Голицын умилённо наблюдал этих божьих коровок или, правильнее сказать, птичек божьих, не ведавших понятия греха в своем отвечном неведении.
Он согласно кивнул головой и простёр руку в плавном жесте:
— Вперед, пичужки!

Первая колонна, хоть и захлебнулась первобытным восторгом, всё же сумела бездыханно нырнуть под своды кроватного тоннеля. Вторая же колонна, располагавшая не меньшими, чем первая, навыками луноходничества, всё же не сумела уберечь выдержку: от приступа умиления и нахлынувшей экзальтации она почти развалилась.
— Ещё ничего не потеряно! Вперед, партенос! — ободряюще воззвал Андрей.

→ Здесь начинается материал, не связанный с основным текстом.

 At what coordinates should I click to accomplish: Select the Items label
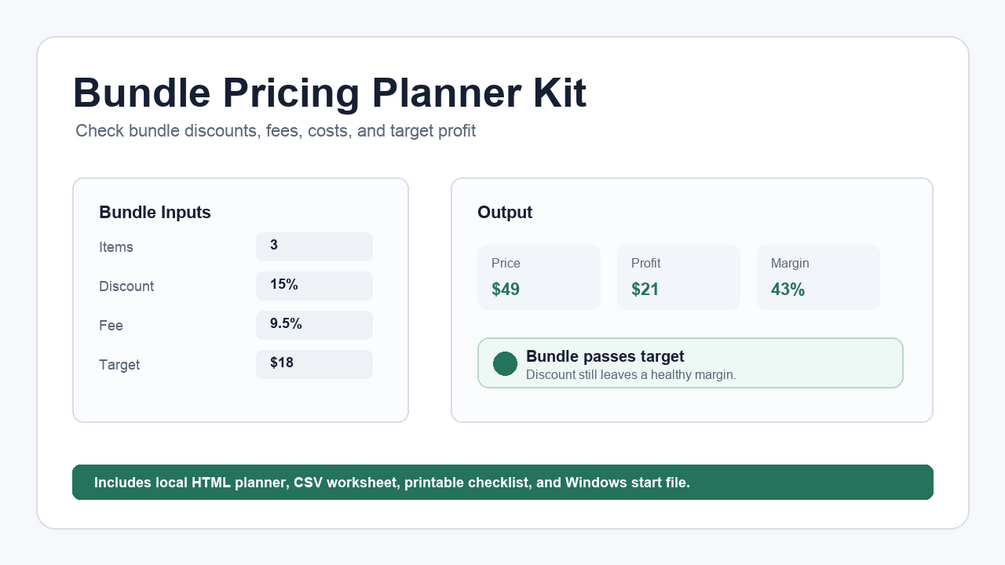[116, 247]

Колонна, восприяв импульс душевной поддержки от столь августейшей особы, всеподданнейше рванулась вперед. Стук коленок первой колонны удвоился в своей дробной ритмической мелодии, вызвав у князя воспоминания о барабанной дроби, сопровождавшем некогда обряд вздымания Андреевского стяга.
Взор князя затуманился, но в это время раздался симультанно-восторженный вопль обеих колонн. Каждая команда была убеждена, что победу одержала именно она. Взаимно резонируя, колонны довели интенсивность крика до опасной точки. Андрей Дмитриевич воздел руку.

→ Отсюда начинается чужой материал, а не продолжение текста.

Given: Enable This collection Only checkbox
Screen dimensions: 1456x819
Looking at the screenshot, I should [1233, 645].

Вспыхнула абсолютная тишина. Через мгновение вспышка погасла, оставив после себя теплое безмолвие.
— Командам построиться!
Девочки послушно и бесшумно выстроились вдоль окна, смутно освещаемые дворовым фонарем.
— Обе команды на три-пятнадцать рассчитайсь!
По строю пронеслось быстрое «Три-пятнадцать-десять-двадцать!»
— Теперь «три-пятнадцать» обеих команд соединяются в одну команду, а «десять-двадцать» — в альтернативную.
Девочки старательно выполнили распоряжение князя.
— На старт! — скомандовал князь отрывисто.
Девочки послушно залегли в змейки возле двух кроватных тоннелей.
— Внимание! — нарастало напряжение в голосе у Голицына.
Андрей выдержал паузу.
Кто-то в нетерпении взвизгнул.
— Марш! — шёпотом произнес князь.

Стук ладоней, локтей и коленей смешался с рёвом нетерпения, криком жажды триумфа и воплем страстного желания победы. И вот с восторженным воплем из-под правого ряда кроватей показалась голова, а затем и тело предводительницы одной из групп. Она с нечеловеческой силой рванулась, и «выбросила» на свет одиннадцать луноходных «вагончиков». Вторая колонна отстала на двести миллисекунд.
— Вам придётся погодить, — обратился князь к фиаскёркам. — А вы, барышни, разбейтесь надвое и — в исходную позицию!
Побеждённые и викторианки с неравным воодушевлением, но с одинаковым послушанием исполнили княжескую волю.
— Транс тернии — к триумфу! — вдохновенно выдохнул Андрей.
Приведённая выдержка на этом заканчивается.